Several dozen patients regained some of their vision thanks to an implant inside their eye paired with a set of smart glasses. The study was published Monday in The New England Journal of Medicine, and researchers report that patients could see well enough using the technology to fill out crossword puzzles and read regular books again.
The research focused on patients who’ve lost vision in the center of their eye due to a progressive form of blindness called age-related macular degeneration. The disease cannot be reversed because cells in the center of the patients’ retinas die over time. The study focused on restoring some of that lost vision using a 2-by-2-millimeter device made of tiny photovoltaic solar panels. The device was surgically implanted under the retina in the patient’s eye. Patients wore camera-equipped smart glasses, which transmitted zoomed-in images of the world to the retinal implant using near infrared light. The retinal implant then pulsed small electrical signals into the optic nerve, mimicking what the cells of the retina would normally do.
The study started off with 38 patients who received the retinal implant, 32 of whom stayed in the clinical trial for a full year. At the one year mark, 26 of the 32 participants could see better than when they started — an 80 percent success rate. It’s not perfect; patients can only see a blurry vision of the world and only in black and white. But researchers uninvolved in the study called the work “amazing,” as reported by The New York Times.

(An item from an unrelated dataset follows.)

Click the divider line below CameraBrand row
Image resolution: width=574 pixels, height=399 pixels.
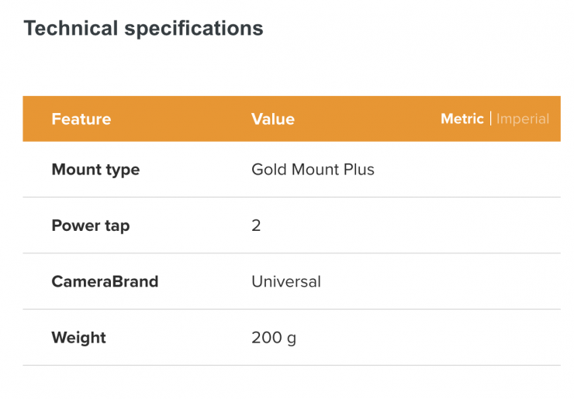292,309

The technology comes from the brain-computer interface company Science Corporation, whose founder and CEO, Max Hodak, cofounded Neuralink in 2016 with Elon Musk. Science Corporation acquired the retinal implant technology from the French medical device company Pixium Vision in 2024 after it ran out of money after a decade of working to develop the vision technology, as reported by IEEE Spectrum. It was a similar story to another well-known vision prosthesis company, Second Sight Medical, whose abandoned technology was rescued by another medical technology startup, allowing the clinical trial to continue.